Implementation details

The networks experimented in the Different Encoder and UNet Decoder sessions were implemented using the PyTorch framework and ten commonly used networks in the field of medical image segmentation. All networks were trained on an NVIDIA GeForce RTX-3090 (24 GB) GPU with 80 epochs and a batch size of 80, while in EFA-Net Ablation the batch size was set to 16. All training procedures used cross-entropy loss function and Adam optimizer. The learning rate was set to 0.001 during the whole training process.In the training process, we unify all dicom files to adjust the window width and window center to 1500, 600, then use the transformer of torchvision to adjust the image from 512*512 to 256*256 and then start training.

Evaluation metrics

The confusion matrix is a statistical representation of network classification results. The confusion matrix consists of four regions of network prediction masks²⁴: true positive (TP), true negative (TN), false positive (FP), and false negative (FN), as shown in Table 1. We employed five evaluation metrics, including accuracy (Acc) Dice coefficient (Dice), intersection over union (IoU), sensitivity (Sen), and specificity (Spec), to quantitatively evaluate the performance of the proposed method. The formal definitions are as follows:

$$Acc = \frac{TP + TN}{{TP + FP + TN + FN}}$$

(6)

$$Dice = \frac{2TP}{{2TP + FP + FN}}$$

(7)

$$IoU = \frac{TP}{{TP + FP + FN}}$$

(8)

$$Sen = \frac{TP}{{TP + FN}}$$

(9)

Table 1 Evaluation metrics.

Full size table

Ablation study

Different encoder and UNet decoder

Initially, we conducted ablation experiments to investigate the performance of nine commonly used medical image segmentation networks and the performance of Unet as an encoder combined with Unet’s decoder on our test set. The IoU and Dice scores obtained from the experiments were used as metrics to evaluate the performance of the models. Additionally, we recorded the number of parameters for each model, representing the model size.
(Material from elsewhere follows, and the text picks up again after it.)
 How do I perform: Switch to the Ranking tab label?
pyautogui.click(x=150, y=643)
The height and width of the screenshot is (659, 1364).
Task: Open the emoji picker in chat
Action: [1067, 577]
The results are shown in Tables 2 and Table 3. We found that EfficientNet as an encoder achieved significantly higher improvements in pneumothorax segmentation tasks compared to Unet’s original decoder.

Table 2 The ablation experiment results of module with nine different encoder and U-Net decoder on our dataset.

Full size table

Table 3 The FLOPs and Parameters of nine different encoder and U-Net decoder on our dataset, the results are calculated with a 1 × 1 × 256 × 256 input image.

Full size table

When modifying the Unet model, we used nine common medical image segmentation models as the encoder to extract features from the input image. We compared the models’ feature extraction capabilities, and the final feature map was input into the original Unet decoder. The results are shown in Table 2. We found that EfficientNet not only significantly improved segmentation results but also had the fewest parameters. Therefore, we selected EfficientNet as the encoder component for our model.

EFA-Net ablation

To evaluate the performance of EFA-Net on pneumothorax CT segmentation task, we conducted ablation experiments. We chose Unet as the baseline model and compared it with the following four models: 1. UNet 2. Decoder is Unet, Encoder is EfficientNet 3. Encoder is Unet, Decoder is FA 4. Our work (Encoder part uses EfficientNet, Decoder part uses Feature Alignment Function (FA)). We kept all the models’ training data, hyperparameters, evaluation metrics, etc. the same to fairly compare their differences. We used Accuracy, IoU, Dice coefficient, as the evaluation metric, which can measure the degree of overlap between the segmentation results and the ground truth annotations. As shown in Table 4, we compared the four models on Dice coefficient. From the results, we can see that UNet itself performed worst on Dice coefficient, indicating that it could not handle pneumothorax CT segmentation problem well. Decoder is Unet, Encoder is EfficientNet and Encoder is Unet, Decoder is FA two models had some improvement compared to UNet but still worse than Our work (Encoder part uses EfficientNet, Decoder part uses Feature Alignment Function (FA)). This shows that both EfficientNet and FA parts have important roles in improving model performance. In particular, we found that FA could effectively align the feature representations between Encoder and Decoder and had adaptability and robustness.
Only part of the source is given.